Child advocates, including Padres & Jovenes Unidos, who worked with sponsors to bring the bill forward, found behaviors that once put a child in a principal’s office are now landing them in legal trouble.
The group cited numerous cases where students were either charged with crimes or expelled from school for actions that many older individuals may remember as commonplace occurrences around the schoolyard. One example was an 11-year-old boy who was given a ticket for 3rd degree assault after accidentally hitting his teacher with a bean bag chair when swinging it around the classroom.
Bill sponsors said that a no-tolerance policy is deterring students from gaining the proper education and in many cases places them into a law enforcement system ill equipped to handle such matters appropriately.
Bill sponsors offered two amendments during committee in order to eliminate a fiscal note and calm the concerns of the CCJJ and Justice Department.
Newell offered the committee what she called a choice between amendments. One of those would go so far as to offer a strike below she said would water the bill down to simply ensure that the CCJJ include the bill’s concerns in their investigations with no date attached.

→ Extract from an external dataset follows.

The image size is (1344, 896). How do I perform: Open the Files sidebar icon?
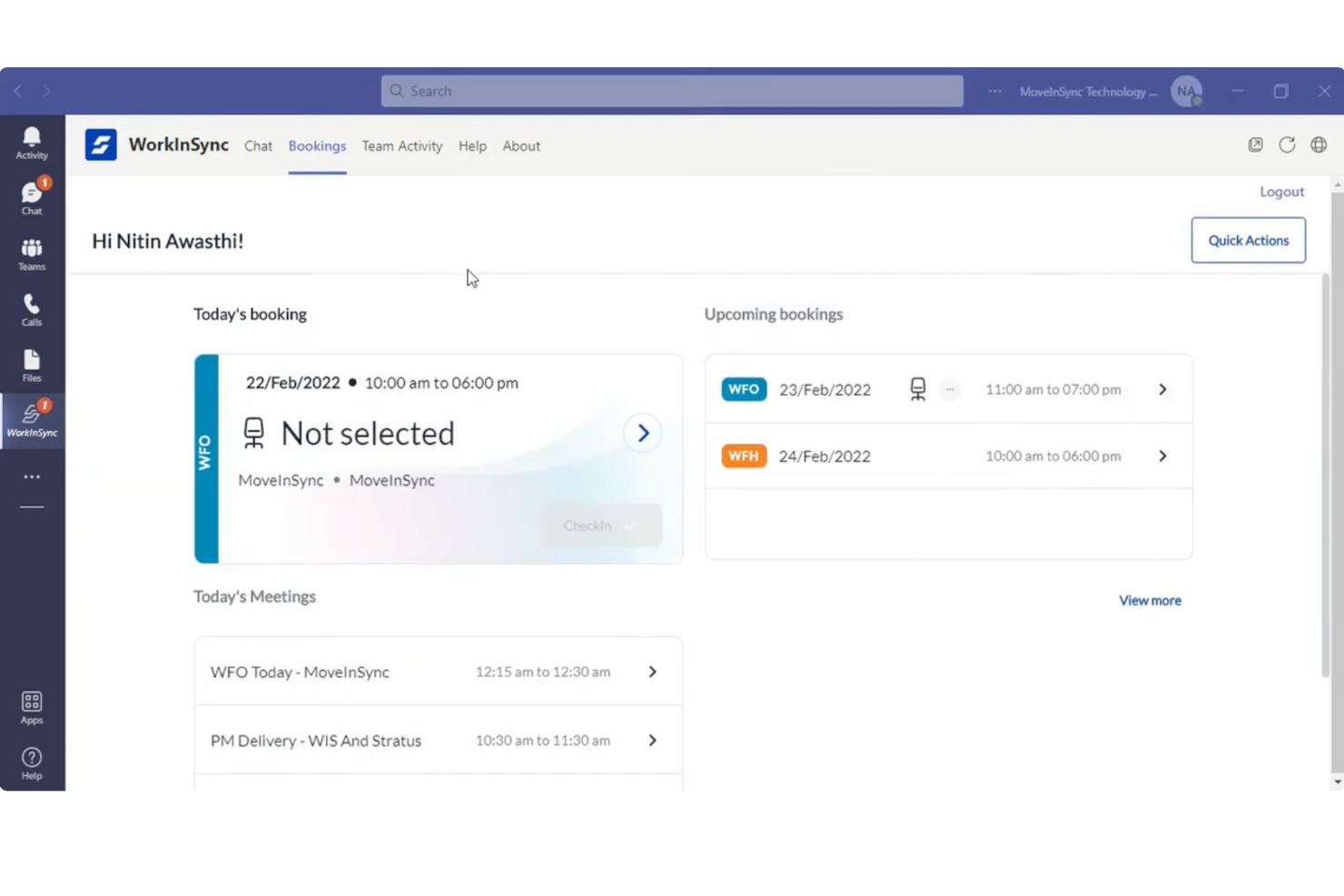pyautogui.click(x=32, y=365)
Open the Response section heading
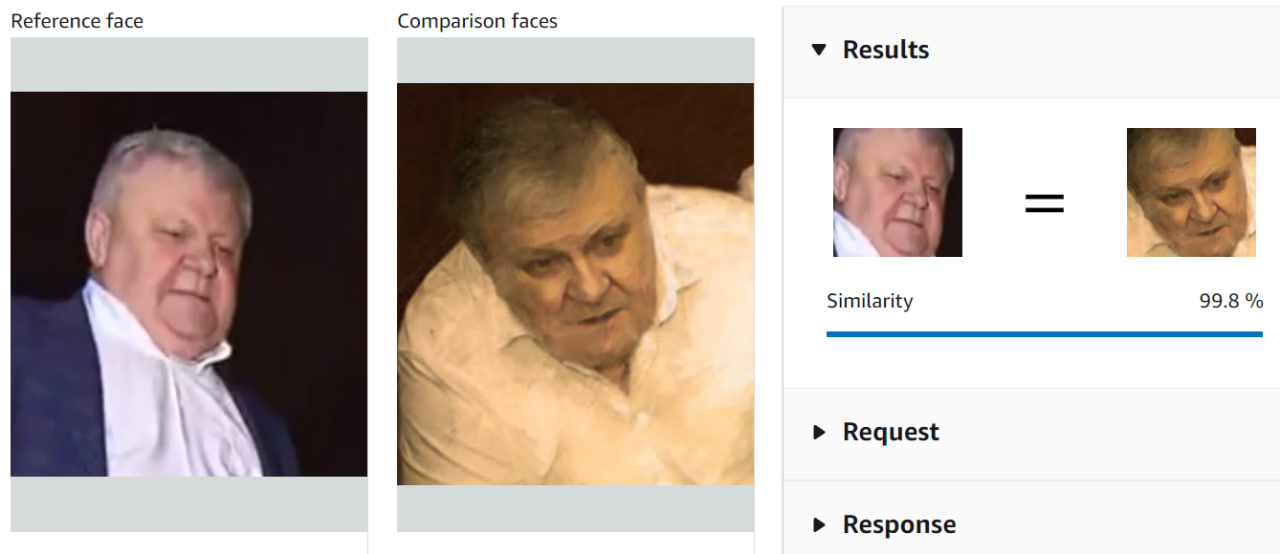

However, Sen. Morgan Carroll said that if a study was to be done, a date was necessary lest the work never be completed.
Newell told the Colorado Independent she wanted a time frame attached to the study but was working on reducing a $200,000 fiscal note that appeared to be a significant challenge to the bill’s passage.
“We would prefer to move forward with a time frame. Our concern is that if we don’t have a time frame we are going to be sitting on this two years from now without a solution,” Newell said. “Too many kids are being accidentally thrown into [law enforcement] and we just need to solve this problem.”
She said that she and stakeholders would be working to try and eliminate or whittle down the fiscal note over the next few days.
Regina Huerter, chair of the CCJJ committee to be tasked with the bill’s mandates, said that among other problems the bill moved too fast.
“What exactly are the questions we need to be asking,” Huerter said. “We will not know that until we have done this greater analysis of all of these different issues that are coming out across all of these different systems. We are beginning that work in March.”
She said their time line would not see them reaching the bill’s target due date, though they would provide recommendations next year.
Sen. Steve King, R-Grand Junction, said he was sympathetic with the concerns laid out by Huerter. However, he said the committee should make certain that the questions embodied in the spirit of the bill were being actively solved.
“We have to be able to step back and we have to let our law enforcement step back and say ‘kids are different from adults,” King said. “Having been a school resource officer, quite frankly, I was there to help the school. I wasn’t there to strictly enforce the letter of the law. I was there to enforce the spirit of the law. And we have gotten away from that because of the idea of … zero tolerance.”
The bill was laid over while the amendments are finalized.